> WHAT IS REQUIRED
Convert the records from the line with "Where should I click to: Click the HelpDesk" up to and including the line with "Action: click(x=496, y=202)" into a Markdown table with the columns Row and Line. Number each row and omit blank lines.

> ITEMS
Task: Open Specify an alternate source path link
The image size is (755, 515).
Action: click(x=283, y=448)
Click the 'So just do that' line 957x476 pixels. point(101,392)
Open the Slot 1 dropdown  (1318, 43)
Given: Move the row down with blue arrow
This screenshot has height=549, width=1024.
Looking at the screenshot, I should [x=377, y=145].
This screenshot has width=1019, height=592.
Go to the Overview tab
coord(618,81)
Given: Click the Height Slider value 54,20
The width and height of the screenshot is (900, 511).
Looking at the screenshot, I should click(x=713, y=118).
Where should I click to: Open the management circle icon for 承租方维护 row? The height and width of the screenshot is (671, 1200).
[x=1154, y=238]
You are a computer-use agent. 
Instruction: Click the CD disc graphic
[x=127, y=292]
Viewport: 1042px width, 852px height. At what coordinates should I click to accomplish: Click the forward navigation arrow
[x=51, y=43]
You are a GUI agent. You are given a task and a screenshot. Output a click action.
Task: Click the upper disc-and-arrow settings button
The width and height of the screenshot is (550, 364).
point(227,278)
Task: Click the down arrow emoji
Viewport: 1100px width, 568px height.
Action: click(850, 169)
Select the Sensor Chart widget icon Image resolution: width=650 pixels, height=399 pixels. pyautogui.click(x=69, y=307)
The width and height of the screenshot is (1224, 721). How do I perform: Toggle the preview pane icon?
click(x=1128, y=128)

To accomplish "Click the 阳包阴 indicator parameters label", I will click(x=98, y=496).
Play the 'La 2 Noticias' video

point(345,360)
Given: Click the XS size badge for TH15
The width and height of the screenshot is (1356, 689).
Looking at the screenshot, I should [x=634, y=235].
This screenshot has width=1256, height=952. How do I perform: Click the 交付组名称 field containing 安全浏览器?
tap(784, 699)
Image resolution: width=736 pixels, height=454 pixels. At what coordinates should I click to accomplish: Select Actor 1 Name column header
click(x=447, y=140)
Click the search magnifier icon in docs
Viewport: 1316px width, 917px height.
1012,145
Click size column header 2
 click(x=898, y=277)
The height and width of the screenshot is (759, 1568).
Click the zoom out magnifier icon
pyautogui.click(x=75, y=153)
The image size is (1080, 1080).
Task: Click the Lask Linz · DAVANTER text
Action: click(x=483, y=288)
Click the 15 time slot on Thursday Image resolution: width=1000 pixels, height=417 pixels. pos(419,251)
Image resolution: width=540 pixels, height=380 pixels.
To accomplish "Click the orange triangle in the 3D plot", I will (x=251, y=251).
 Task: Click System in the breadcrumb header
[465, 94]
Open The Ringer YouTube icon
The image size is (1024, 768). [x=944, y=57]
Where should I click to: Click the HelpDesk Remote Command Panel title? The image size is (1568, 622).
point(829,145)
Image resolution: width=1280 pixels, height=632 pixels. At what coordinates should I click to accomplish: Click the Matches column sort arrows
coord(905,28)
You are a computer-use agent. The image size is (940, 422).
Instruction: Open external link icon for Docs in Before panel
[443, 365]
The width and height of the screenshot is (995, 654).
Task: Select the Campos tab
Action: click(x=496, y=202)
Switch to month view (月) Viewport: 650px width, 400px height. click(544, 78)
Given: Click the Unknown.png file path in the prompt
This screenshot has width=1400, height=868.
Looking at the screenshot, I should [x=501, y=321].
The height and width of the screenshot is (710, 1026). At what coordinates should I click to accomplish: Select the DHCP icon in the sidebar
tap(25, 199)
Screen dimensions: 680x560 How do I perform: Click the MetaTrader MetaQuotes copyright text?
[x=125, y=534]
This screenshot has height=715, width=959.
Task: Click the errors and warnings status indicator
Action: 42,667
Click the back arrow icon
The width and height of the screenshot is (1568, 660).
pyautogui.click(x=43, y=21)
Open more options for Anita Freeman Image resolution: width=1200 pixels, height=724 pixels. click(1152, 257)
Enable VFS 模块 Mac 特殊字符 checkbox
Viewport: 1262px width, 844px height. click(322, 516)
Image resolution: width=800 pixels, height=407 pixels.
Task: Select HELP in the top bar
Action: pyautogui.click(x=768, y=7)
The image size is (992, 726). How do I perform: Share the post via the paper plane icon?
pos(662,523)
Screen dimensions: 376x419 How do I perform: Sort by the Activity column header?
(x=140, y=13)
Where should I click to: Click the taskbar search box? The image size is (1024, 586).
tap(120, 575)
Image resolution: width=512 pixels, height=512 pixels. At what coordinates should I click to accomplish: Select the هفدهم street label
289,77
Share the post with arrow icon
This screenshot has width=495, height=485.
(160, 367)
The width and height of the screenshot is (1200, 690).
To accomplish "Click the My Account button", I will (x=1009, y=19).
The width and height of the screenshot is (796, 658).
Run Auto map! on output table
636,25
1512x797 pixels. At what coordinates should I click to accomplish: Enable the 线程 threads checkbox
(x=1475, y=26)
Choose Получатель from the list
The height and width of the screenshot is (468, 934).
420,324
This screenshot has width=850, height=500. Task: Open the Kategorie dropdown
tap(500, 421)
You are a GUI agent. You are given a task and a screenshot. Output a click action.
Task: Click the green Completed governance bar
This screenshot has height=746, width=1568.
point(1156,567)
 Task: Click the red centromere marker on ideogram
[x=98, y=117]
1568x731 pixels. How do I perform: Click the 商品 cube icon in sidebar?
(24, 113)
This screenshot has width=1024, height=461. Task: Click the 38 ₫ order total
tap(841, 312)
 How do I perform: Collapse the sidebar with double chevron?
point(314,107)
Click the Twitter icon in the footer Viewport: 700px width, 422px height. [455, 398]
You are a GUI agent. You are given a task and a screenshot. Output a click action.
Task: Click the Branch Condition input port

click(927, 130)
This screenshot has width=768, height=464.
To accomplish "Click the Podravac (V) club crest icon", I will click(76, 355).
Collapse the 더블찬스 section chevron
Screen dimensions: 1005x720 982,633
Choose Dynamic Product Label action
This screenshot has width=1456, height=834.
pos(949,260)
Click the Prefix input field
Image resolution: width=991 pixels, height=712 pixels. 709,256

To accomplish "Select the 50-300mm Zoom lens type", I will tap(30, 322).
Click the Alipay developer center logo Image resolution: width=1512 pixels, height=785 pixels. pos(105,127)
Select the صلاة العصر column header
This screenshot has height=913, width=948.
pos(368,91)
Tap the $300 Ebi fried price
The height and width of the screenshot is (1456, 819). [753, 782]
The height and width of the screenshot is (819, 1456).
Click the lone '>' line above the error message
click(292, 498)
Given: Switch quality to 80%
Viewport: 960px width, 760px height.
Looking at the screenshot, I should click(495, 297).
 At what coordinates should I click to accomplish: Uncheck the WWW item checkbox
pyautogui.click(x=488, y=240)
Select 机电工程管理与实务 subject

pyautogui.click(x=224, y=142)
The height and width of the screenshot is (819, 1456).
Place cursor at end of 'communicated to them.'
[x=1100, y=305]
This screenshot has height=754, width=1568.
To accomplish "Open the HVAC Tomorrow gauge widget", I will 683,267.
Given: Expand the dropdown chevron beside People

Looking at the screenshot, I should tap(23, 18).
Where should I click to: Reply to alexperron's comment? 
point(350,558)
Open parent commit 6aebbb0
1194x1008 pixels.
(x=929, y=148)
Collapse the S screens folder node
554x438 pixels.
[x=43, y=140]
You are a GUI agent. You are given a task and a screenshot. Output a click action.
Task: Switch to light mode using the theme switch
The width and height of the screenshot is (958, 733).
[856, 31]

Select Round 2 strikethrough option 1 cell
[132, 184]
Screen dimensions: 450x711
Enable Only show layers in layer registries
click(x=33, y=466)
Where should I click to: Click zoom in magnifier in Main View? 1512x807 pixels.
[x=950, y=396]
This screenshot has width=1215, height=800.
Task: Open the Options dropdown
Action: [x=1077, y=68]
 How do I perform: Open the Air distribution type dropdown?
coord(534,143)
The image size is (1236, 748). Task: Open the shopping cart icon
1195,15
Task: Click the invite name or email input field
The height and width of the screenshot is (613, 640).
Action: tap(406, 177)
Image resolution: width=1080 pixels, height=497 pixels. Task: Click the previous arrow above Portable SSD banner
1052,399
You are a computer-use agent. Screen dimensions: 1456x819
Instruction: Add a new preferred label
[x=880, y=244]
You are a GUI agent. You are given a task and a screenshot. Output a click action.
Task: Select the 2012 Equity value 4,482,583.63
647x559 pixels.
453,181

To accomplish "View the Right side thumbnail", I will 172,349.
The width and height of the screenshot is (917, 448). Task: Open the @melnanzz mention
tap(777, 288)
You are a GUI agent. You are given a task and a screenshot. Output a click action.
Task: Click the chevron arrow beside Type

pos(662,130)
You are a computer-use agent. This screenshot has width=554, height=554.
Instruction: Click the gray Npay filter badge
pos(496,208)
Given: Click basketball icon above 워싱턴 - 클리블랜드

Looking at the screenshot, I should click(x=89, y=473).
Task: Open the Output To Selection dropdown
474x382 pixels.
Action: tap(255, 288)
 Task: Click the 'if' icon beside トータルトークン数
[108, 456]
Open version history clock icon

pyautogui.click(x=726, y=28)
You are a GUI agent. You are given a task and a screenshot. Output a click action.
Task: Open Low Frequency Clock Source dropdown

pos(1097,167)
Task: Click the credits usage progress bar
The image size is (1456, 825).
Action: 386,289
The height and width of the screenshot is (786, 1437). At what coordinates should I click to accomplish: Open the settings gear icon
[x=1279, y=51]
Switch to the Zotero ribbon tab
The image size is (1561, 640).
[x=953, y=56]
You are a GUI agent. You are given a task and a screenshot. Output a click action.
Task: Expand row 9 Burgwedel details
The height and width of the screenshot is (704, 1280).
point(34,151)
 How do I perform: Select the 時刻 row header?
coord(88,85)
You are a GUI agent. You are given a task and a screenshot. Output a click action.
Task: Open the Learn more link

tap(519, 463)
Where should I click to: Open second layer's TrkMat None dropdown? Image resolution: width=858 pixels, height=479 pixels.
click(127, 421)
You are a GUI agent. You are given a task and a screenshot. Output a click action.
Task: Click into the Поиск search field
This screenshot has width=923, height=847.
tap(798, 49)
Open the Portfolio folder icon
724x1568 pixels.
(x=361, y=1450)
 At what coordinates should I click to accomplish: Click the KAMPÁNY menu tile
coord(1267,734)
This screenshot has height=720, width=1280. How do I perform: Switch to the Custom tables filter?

> RESULT OF THE EXERCISE
| Row | Line |
|---|---|
| 1 | Where should I click to: Click the HelpDesk Remote Command Panel title? The image size is (1568, 622). |
| 2 | point(829,145) |
| 3 | Image resolution: width=1280 pixels, height=632 pixels. At what coordinates should I click to accomplish: Click the Matches column sort arrows |
| 4 | coord(905,28) |
| 5 | You are a computer-use agent. The image size is (940, 422). |
| 6 | Instruction: Open external link icon for Docs in Before panel |
| 7 | [443, 365] |
| 8 | The width and height of the screenshot is (995, 654). |
| 9 | Task: Select the Campos tab |
| 10 | Action: click(x=496, y=202) |